In making these claims, Chibber mobilizes themes that are reminiscent, as I mentioned earlier, of long-standing debates between liberals and communitarians, and between poststructuralists and critical social theorists. The debate that Chibber stages between himself and the Subalternists, like these earlier debates, revolves, in significant ways, around the question of what happens to our understanding of agency and rationality if we take seriously the claims of culture, language, community, and embodiment—in other words, if we take seriously the thesis of the subject’s social constitution. Does our social constitution render liberal conceptions of autonomy or critical distance illusory, as communitarians like Michael Sandel and Alisdair MacIntyre argue? Does it reveal the critical posture to be little more than a ruse of power, as poststructuralists like Michel Foucault assert? The liberals and critical social theorists in company with whom I would place Chibber are skeptical of any totalized critique of reason because, as Thomas McCarthy nicely puts it (in his introduction to Habermas's classic lectures on modernity), “The totalized critique of reason undercuts the capacity of reason to be critical” (xvii).
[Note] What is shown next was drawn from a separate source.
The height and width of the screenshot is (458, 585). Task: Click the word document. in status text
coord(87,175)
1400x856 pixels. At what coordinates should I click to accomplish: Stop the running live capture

To this basic thesis, the Habermasians add that poststructuralist totalization devolves into crytonormativism and performative contradiction—the first because poststructuralism is unable to provide a normative justification for social critique; the second, because its epistemological anti-universalism sits poorly alongside its broadly liberal politics. Relatedly, liberals influenced by the work of John Rawls argue that communitarian arguments about the primacy of social ties engender a genetic fallacy by confusing descriptions and prescriptions, the “is” and the “ought,” As the philosopher Alisa L. Carse puts it, “we must distinguish the genetic question of how one comes to be the distinctive individual one is with the preferences, values and capacities one has, from the normative question of how as an individual one ought to invoke those preferences or exercise those capacities in moral judgment” (191).


Both Rawlsian liberalism and Habermasian critical social theory look to the eighteenth century, and especially to Immanuel Kant’s formalist constructivism, to push social and political theory in a postmetaphysical direction. Through his provocative claims about a second universalism, Chibber enters the debates they initiate but in ways that I believe bear further development. Hence Chibber refers at various points in his book to “the Enlightenment view” or “the Enlightenment tradition” but the Enlightenment remains a somewhat amorphous, nameless entity on his rendering. Marx, after all, is a post-Enlightenment thinker, and Chibber’s equation of the Enlightenment view with Marxism seems too hasty. I imagine that such an alignment would be objectionable to many Marxists, especially Marxists of the Althusserian variety. So, by way of conclusion, I would raise the following questions for Chibber: What are the critical perspectives, other than Marxism, that he takes to be important in constituting the Enlightenment view? Given Chibber’s commitment to abstract theorizing, how does he view Marx’s well-known hostility to the claims of philosophical abstraction, which Daniel Brudney, for example, has characterized as a deeply problematic, even self-defeating, “attempt to leave philosophy”? Further, insofar as Marxism and the Enlightenment view are not identical, how should we interpret their relationship? Put differently, how do we relate the two very different universalisms that Chibber identifies as central to social and historical explanation: a universalism that privileges capitalism and one that foregrounds subject-centered perspectives? I look forward to Chibber’s response since Postcolonial Theory and the Specter of Capital is one of the most lucid and engaging intellectual performances I have recently encountered, one that will undoubtedly shape important interdisciplinary debates for some time to come.